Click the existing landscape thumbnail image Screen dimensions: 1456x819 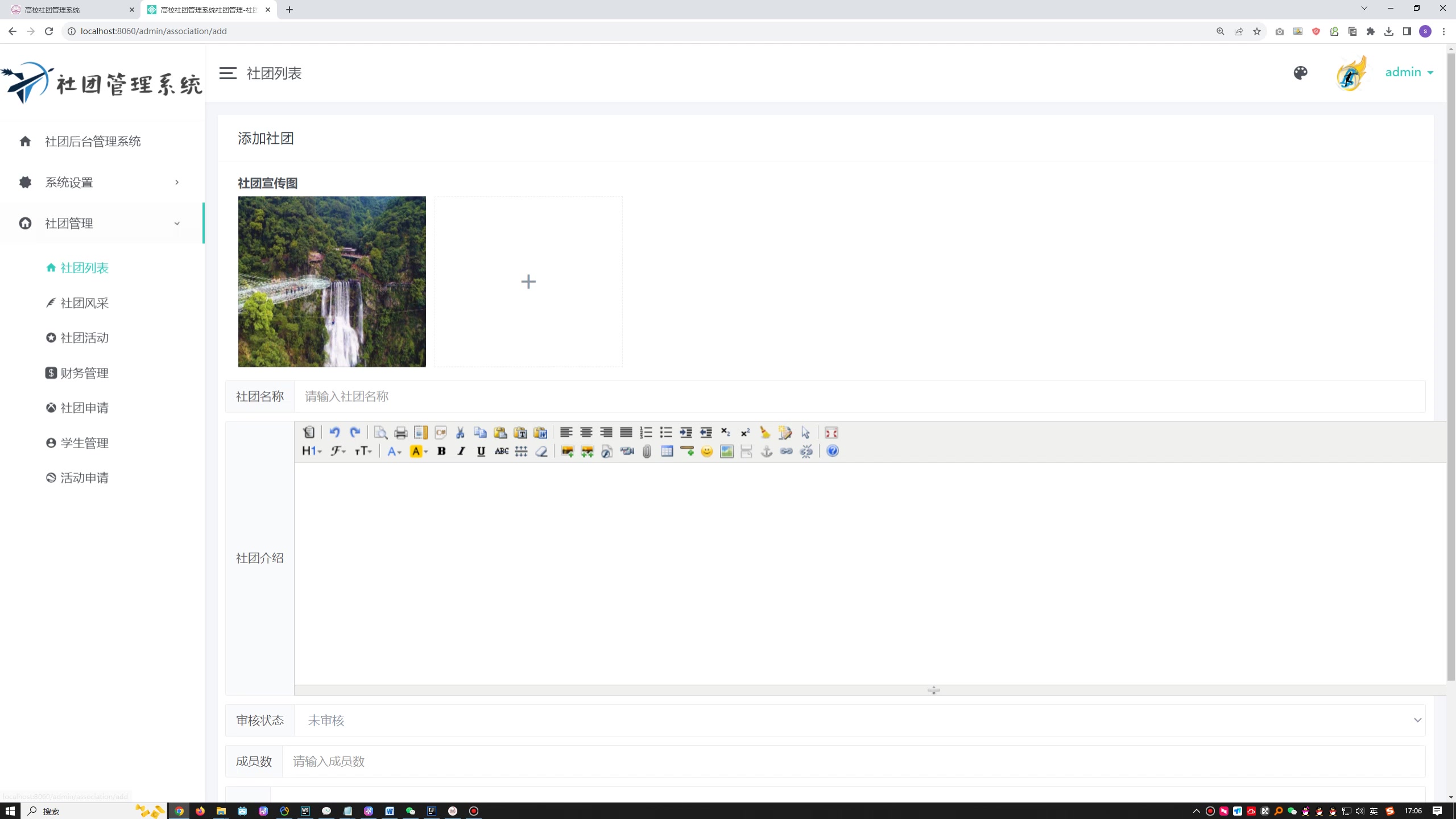[332, 281]
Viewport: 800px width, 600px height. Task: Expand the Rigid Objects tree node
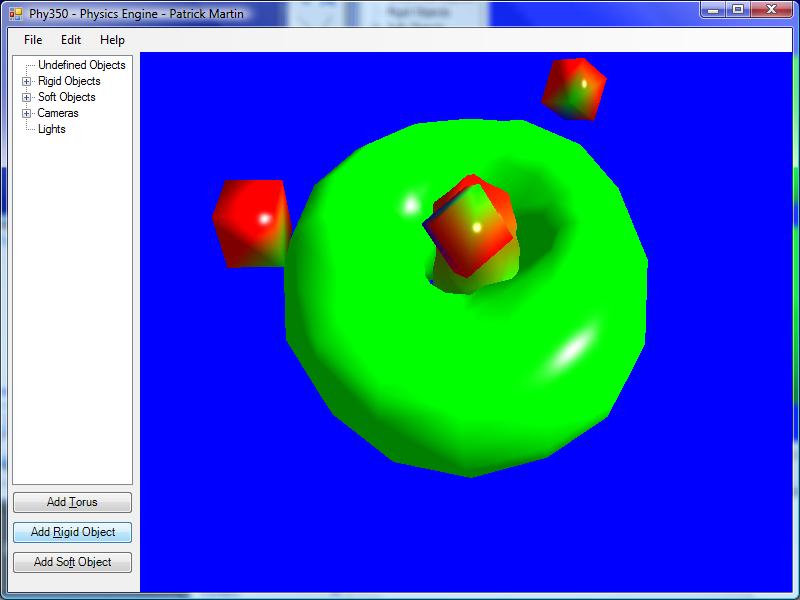point(27,81)
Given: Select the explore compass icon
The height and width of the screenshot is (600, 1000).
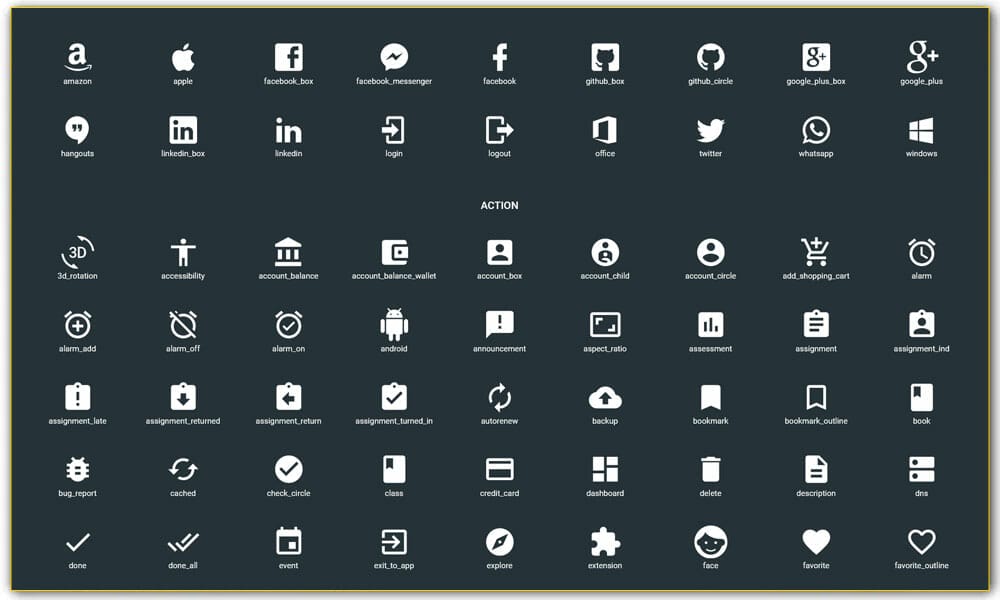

PROBLEM TO WORK ON: Starting from the line containing "Viewport: 800px width, 600px", repeat each line exactly through the end of the entries, including the last, while leaving pictures out.

EXERCISE OUTPUT:
Viewport: 800px width, 600px height. Task: Expand the Rigid Objects tree node
point(27,81)
Given: Select the explore compass icon
The height and width of the screenshot is (600, 1000).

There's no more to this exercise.